Psychische Störungen gehen oft mit Hirnveränderungen einher. Eine Therapie kann diese normalisieren. Der Blick ins Gehirn hilft dabei nicht nur, bestimmte Erkrankungen besser zu verstehen – er erleichtert es auch, wirksame Behandlungen zu entwickeln.
Aus: Gehirn&Geist, 1-2/2010
"Gehirn und Psyche sind zwei Seiten derselben Medaille", sagt die Neuropsychologin Herta Flor vom Zentralinstitut für Seelische Gesundheit in Mannheim. Die Wissenschaftlerin berichtet im Magazin Gehirn&Geist (Heft 1-2/2010) über die neusten Entwicklungen in der Psychotherapieforschung.

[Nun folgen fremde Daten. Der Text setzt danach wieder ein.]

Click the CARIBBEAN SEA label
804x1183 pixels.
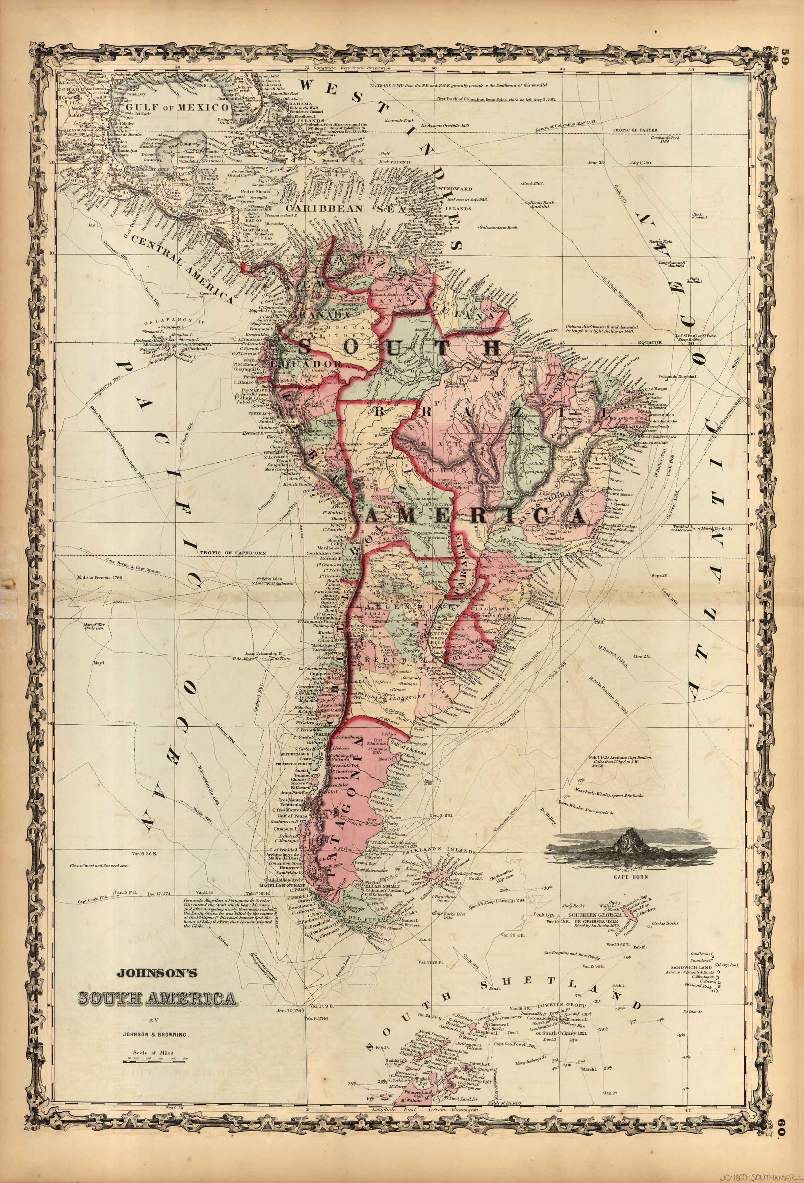pos(345,208)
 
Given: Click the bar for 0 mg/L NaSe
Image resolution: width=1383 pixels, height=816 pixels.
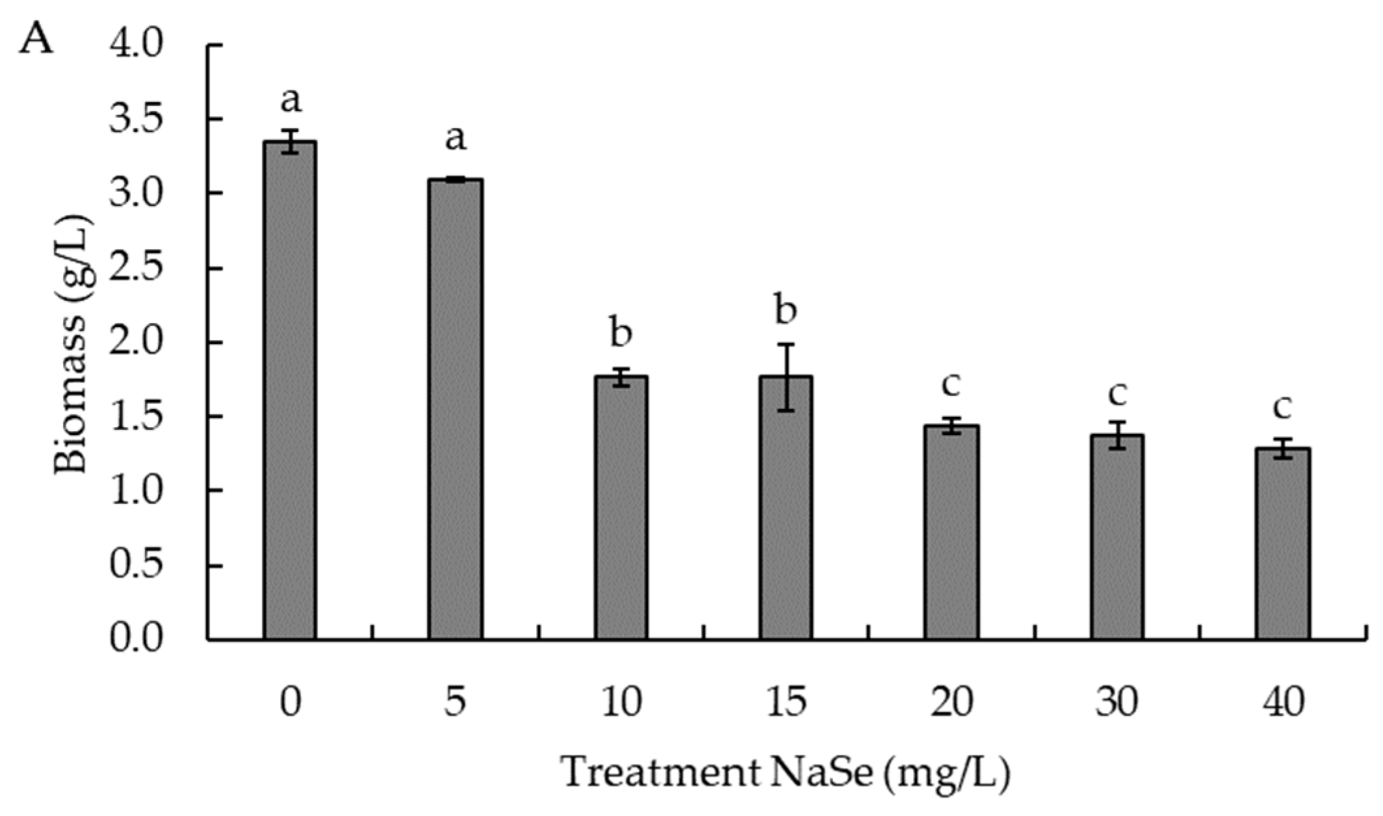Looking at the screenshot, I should pos(290,390).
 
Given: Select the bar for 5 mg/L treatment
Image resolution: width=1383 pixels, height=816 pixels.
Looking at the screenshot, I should pos(455,410).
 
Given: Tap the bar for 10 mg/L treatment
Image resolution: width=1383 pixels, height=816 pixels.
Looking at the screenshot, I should pos(621,507).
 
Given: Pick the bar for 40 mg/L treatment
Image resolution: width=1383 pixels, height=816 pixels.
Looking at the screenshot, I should pos(1282,544).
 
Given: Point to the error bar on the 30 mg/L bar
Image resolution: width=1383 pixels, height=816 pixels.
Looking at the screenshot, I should pos(1117,435).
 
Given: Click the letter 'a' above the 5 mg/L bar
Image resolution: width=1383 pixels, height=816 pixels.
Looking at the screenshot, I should pos(455,138).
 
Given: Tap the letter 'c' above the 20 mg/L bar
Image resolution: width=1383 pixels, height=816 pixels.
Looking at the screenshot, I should pos(951,384).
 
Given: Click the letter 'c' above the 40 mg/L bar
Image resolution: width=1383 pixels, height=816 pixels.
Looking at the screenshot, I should pos(1282,408).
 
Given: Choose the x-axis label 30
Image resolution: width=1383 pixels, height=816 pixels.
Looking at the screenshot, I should pos(1117,702).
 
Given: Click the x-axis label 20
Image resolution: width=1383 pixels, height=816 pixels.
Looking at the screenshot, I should pos(951,702).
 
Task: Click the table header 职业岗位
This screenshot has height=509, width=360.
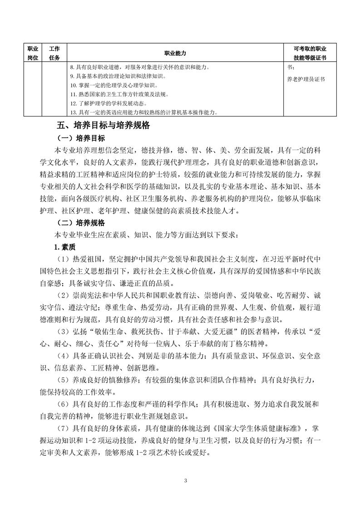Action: tap(32, 53)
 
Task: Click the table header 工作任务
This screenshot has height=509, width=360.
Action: tap(54, 53)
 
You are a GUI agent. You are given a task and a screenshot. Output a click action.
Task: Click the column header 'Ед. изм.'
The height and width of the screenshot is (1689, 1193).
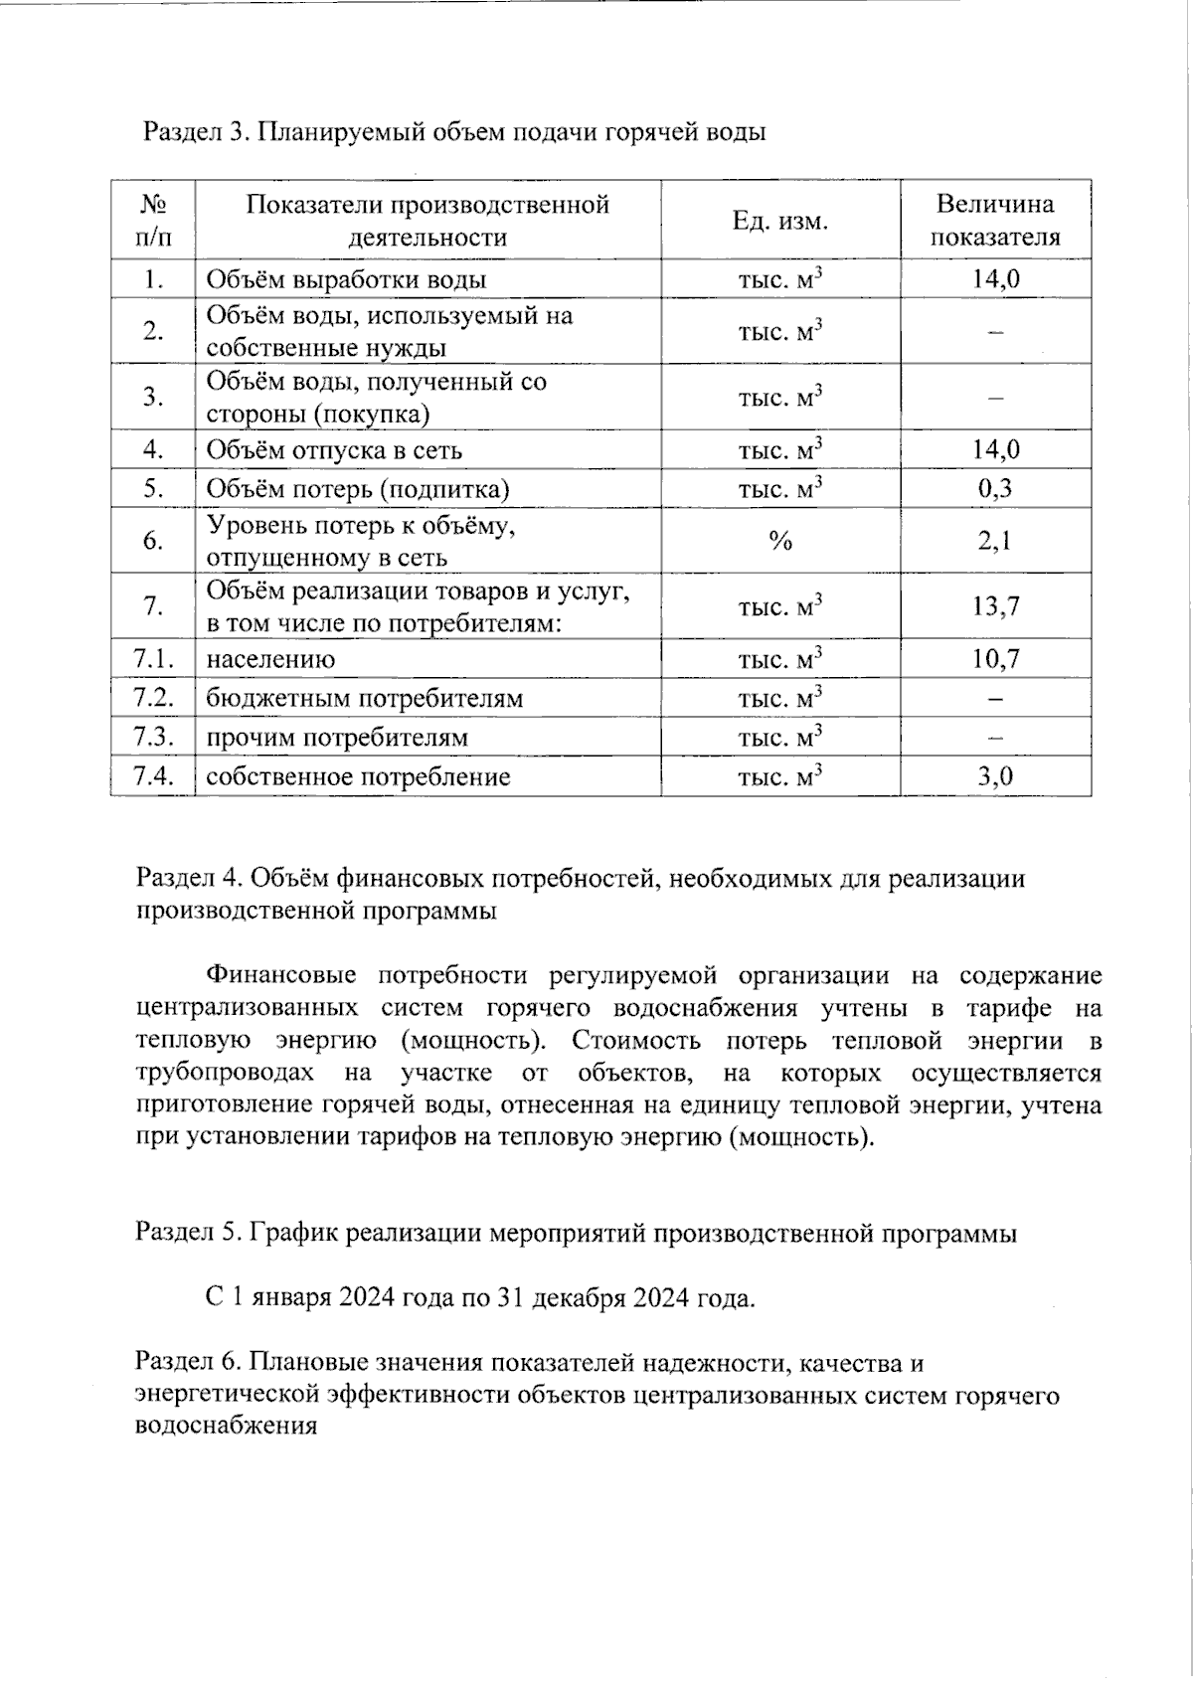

Für viele Störungen wie Ängsten, Süchten oder chronischen Schmerzen spielen unbewusste Lernprozesse eine wichtige Rolle. Bei einer Reihe seelischer Leiden verselbständigen sich diese. Patienten mit einer Posttraumatischen Belastungsstörung beispielsweise gelingt es häufig nicht, wiederkehrende Erinnerungen an erlebtes Unglück zu kontrollieren. Eine Psychotherapie der Störung zielt darauf, die Übergeneralisierung der Angst zu lösen.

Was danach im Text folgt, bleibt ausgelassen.